RECORDS SUPPLIED: Begin

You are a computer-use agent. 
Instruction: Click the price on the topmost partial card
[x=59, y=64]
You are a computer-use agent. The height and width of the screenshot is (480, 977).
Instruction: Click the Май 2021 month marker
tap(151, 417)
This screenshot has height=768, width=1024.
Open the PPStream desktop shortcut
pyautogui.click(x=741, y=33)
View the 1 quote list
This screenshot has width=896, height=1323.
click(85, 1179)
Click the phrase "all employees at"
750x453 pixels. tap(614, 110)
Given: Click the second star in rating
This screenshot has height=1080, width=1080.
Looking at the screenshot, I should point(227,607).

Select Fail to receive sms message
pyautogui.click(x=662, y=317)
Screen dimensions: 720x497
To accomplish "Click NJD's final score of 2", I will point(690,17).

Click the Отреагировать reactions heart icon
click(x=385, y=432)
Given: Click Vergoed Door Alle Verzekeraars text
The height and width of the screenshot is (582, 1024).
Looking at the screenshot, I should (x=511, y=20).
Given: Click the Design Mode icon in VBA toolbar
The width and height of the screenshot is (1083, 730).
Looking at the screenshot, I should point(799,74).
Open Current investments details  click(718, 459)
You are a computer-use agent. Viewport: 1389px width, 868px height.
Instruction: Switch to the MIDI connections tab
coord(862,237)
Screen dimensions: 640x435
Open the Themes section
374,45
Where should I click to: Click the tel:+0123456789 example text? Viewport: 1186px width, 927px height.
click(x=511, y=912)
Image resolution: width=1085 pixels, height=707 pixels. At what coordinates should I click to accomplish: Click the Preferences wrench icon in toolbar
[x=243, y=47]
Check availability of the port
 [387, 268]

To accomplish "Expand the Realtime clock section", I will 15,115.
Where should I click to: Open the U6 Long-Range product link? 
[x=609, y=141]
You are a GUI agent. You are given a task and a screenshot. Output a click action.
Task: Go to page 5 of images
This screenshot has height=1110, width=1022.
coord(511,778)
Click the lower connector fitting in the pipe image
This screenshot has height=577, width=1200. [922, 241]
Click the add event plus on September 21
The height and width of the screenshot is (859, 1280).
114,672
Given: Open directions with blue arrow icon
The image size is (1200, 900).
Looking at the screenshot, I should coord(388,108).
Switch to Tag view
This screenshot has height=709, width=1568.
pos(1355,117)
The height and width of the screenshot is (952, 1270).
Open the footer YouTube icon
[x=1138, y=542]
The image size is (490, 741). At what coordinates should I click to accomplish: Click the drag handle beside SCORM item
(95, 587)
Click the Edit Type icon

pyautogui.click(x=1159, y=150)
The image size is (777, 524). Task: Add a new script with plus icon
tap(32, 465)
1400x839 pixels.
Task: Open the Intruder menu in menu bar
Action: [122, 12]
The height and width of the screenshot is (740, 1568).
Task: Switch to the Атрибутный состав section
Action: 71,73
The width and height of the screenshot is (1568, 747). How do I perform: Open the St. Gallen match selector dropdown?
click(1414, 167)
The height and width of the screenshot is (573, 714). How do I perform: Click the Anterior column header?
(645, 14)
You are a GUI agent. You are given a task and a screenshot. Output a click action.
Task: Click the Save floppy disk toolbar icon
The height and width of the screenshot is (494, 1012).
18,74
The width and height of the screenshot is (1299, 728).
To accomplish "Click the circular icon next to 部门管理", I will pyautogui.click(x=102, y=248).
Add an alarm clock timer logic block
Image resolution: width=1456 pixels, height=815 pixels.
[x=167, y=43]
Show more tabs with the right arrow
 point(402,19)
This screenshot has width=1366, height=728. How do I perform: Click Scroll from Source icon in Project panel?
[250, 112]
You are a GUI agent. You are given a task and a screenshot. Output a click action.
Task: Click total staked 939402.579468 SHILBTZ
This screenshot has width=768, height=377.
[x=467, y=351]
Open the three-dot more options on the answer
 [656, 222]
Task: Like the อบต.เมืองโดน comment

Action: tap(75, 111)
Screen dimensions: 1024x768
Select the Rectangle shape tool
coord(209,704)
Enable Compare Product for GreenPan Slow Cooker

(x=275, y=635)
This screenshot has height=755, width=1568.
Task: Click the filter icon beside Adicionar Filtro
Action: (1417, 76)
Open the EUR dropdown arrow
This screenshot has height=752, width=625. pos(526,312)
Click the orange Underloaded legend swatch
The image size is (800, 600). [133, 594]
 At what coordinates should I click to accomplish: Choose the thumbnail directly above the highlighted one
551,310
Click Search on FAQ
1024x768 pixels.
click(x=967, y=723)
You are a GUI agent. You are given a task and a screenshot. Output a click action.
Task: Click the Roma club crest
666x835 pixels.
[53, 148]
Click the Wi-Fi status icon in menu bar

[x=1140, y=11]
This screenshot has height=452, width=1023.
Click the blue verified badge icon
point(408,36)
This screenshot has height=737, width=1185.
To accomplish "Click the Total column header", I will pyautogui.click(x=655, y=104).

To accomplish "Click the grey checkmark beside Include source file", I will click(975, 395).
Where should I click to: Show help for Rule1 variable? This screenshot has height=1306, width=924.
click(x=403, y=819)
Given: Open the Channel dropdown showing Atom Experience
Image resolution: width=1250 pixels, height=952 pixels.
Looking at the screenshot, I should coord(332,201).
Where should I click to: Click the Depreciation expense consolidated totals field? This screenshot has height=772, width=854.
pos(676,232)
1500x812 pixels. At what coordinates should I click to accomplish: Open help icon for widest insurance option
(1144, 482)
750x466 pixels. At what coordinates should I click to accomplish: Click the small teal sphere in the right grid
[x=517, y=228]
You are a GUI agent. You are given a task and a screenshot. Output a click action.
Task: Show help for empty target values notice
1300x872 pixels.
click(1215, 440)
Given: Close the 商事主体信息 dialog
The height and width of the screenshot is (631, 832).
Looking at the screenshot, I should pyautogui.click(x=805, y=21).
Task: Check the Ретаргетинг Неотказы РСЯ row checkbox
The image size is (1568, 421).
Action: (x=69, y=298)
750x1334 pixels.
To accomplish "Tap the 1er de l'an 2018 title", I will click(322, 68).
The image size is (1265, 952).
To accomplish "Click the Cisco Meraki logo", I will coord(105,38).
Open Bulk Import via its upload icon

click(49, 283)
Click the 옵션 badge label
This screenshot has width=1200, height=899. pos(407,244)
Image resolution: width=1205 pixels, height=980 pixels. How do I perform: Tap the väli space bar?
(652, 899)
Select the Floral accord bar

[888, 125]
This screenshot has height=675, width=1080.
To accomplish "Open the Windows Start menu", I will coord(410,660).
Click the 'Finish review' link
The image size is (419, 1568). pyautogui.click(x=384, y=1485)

RECORDS SUPPLIED: End

THE TASK: Above are the records; retype every one exactly.

SOLUTION TO THIS EXERCISE:
You are a computer-use agent. 
Instruction: Click the price on the topmost partial card
[x=59, y=64]
You are a computer-use agent. The height and width of the screenshot is (480, 977).
Instruction: Click the Май 2021 month marker
tap(151, 417)
This screenshot has height=768, width=1024.
Open the PPStream desktop shortcut
pyautogui.click(x=741, y=33)
View the 1 quote list
This screenshot has width=896, height=1323.
click(85, 1179)
Click the phrase "all employees at"
750x453 pixels. tap(614, 110)
Given: Click the second star in rating
This screenshot has height=1080, width=1080.
Looking at the screenshot, I should point(227,607).

Select Fail to receive sms message
pyautogui.click(x=662, y=317)
Screen dimensions: 720x497
To accomplish "Click NJD's final score of 2", I will point(690,17).

Click the Отреагировать reactions heart icon
click(x=385, y=432)
Given: Click Vergoed Door Alle Verzekeraars text
The height and width of the screenshot is (582, 1024).
Looking at the screenshot, I should (x=511, y=20).
Given: Click the Design Mode icon in VBA toolbar
The width and height of the screenshot is (1083, 730).
Looking at the screenshot, I should point(799,74).
Open Current investments details  click(718, 459)
You are a computer-use agent. Viewport: 1389px width, 868px height.
Instruction: Switch to the MIDI connections tab
coord(862,237)
Screen dimensions: 640x435
Open the Themes section
374,45
Where should I click to: Click the tel:+0123456789 example text? Viewport: 1186px width, 927px height.
click(x=511, y=912)
Image resolution: width=1085 pixels, height=707 pixels. At what coordinates should I click to accomplish: Click the Preferences wrench icon in toolbar
[x=243, y=47]
Check availability of the port
 [387, 268]

To accomplish "Expand the Realtime clock section", I will 15,115.
Where should I click to: Open the U6 Long-Range product link? 
[x=609, y=141]
You are a GUI agent. You are given a task and a screenshot. Output a click action.
Task: Go to page 5 of images
This screenshot has height=1110, width=1022.
coord(511,778)
Click the lower connector fitting in the pipe image
This screenshot has height=577, width=1200. [922, 241]
Click the add event plus on September 21
The height and width of the screenshot is (859, 1280).
114,672
Given: Open directions with blue arrow icon
The image size is (1200, 900).
Looking at the screenshot, I should coord(388,108).
Switch to Tag view
This screenshot has height=709, width=1568.
pos(1355,117)
The height and width of the screenshot is (952, 1270).
Open the footer YouTube icon
[x=1138, y=542]
The image size is (490, 741). At what coordinates should I click to accomplish: Click the drag handle beside SCORM item
(95, 587)
Click the Edit Type icon

pyautogui.click(x=1159, y=150)
The image size is (777, 524). Task: Add a new script with plus icon
tap(32, 465)
1400x839 pixels.
Task: Open the Intruder menu in menu bar
Action: [122, 12]
The height and width of the screenshot is (740, 1568).
Task: Switch to the Атрибутный состав section
Action: 71,73
The width and height of the screenshot is (1568, 747). How do I perform: Open the St. Gallen match selector dropdown?
click(1414, 167)
The height and width of the screenshot is (573, 714). How do I perform: Click the Anterior column header?
(645, 14)
You are a GUI agent. You are given a task and a screenshot. Output a click action.
Task: Click the Save floppy disk toolbar icon
The height and width of the screenshot is (494, 1012).
18,74
The width and height of the screenshot is (1299, 728).
To accomplish "Click the circular icon next to 部门管理", I will pyautogui.click(x=102, y=248).
Add an alarm clock timer logic block
Image resolution: width=1456 pixels, height=815 pixels.
[x=167, y=43]
Show more tabs with the right arrow
 point(402,19)
This screenshot has width=1366, height=728. How do I perform: Click Scroll from Source icon in Project panel?
[250, 112]
You are a GUI agent. You are given a task and a screenshot. Output a click action.
Task: Click total staked 939402.579468 SHILBTZ
This screenshot has width=768, height=377.
[x=467, y=351]
Open the three-dot more options on the answer
 [656, 222]
Task: Like the อบต.เมืองโดน comment

Action: tap(75, 111)
Screen dimensions: 1024x768
Select the Rectangle shape tool
coord(209,704)
Enable Compare Product for GreenPan Slow Cooker

(x=275, y=635)
This screenshot has height=755, width=1568.
Task: Click the filter icon beside Adicionar Filtro
Action: (1417, 76)
Open the EUR dropdown arrow
This screenshot has height=752, width=625. pos(526,312)
Click the orange Underloaded legend swatch
The image size is (800, 600). [133, 594]
 At what coordinates should I click to accomplish: Choose the thumbnail directly above the highlighted one
551,310
Click Search on FAQ
1024x768 pixels.
click(x=967, y=723)
You are a GUI agent. You are given a task and a screenshot. Output a click action.
Task: Click the Roma club crest
666x835 pixels.
[53, 148]
Click the Wi-Fi status icon in menu bar

[x=1140, y=11]
This screenshot has height=452, width=1023.
Click the blue verified badge icon
point(408,36)
This screenshot has height=737, width=1185.
To accomplish "Click the Total column header", I will pyautogui.click(x=655, y=104).

To accomplish "Click the grey checkmark beside Include source file", I will click(975, 395).
Where should I click to: Show help for Rule1 variable? This screenshot has height=1306, width=924.
click(x=403, y=819)
Given: Open the Channel dropdown showing Atom Experience
Image resolution: width=1250 pixels, height=952 pixels.
Looking at the screenshot, I should coord(332,201).
Where should I click to: Click the Depreciation expense consolidated totals field? This screenshot has height=772, width=854.
pos(676,232)
1500x812 pixels. At what coordinates should I click to accomplish: Open help icon for widest insurance option
(1144, 482)
750x466 pixels. At what coordinates should I click to accomplish: Click the small teal sphere in the right grid
[x=517, y=228]
You are a GUI agent. You are given a task and a screenshot. Output a click action.
Task: Show help for empty target values notice
1300x872 pixels.
click(1215, 440)
Given: Close the 商事主体信息 dialog
The height and width of the screenshot is (631, 832).
Looking at the screenshot, I should pyautogui.click(x=805, y=21).
Task: Check the Ретаргетинг Неотказы РСЯ row checkbox
The image size is (1568, 421).
Action: (x=69, y=298)
750x1334 pixels.
To accomplish "Tap the 1er de l'an 2018 title", I will click(322, 68).
The image size is (1265, 952).
To accomplish "Click the Cisco Meraki logo", I will coord(105,38).
Open Bulk Import via its upload icon

click(49, 283)
Click the 옵션 badge label
This screenshot has width=1200, height=899. pos(407,244)
Image resolution: width=1205 pixels, height=980 pixels. How do I perform: Tap the väli space bar?
(652, 899)
Select the Floral accord bar

[888, 125]
This screenshot has height=675, width=1080.
To accomplish "Open the Windows Start menu", I will coord(410,660).
Click the 'Finish review' link
The image size is (419, 1568). pyautogui.click(x=384, y=1485)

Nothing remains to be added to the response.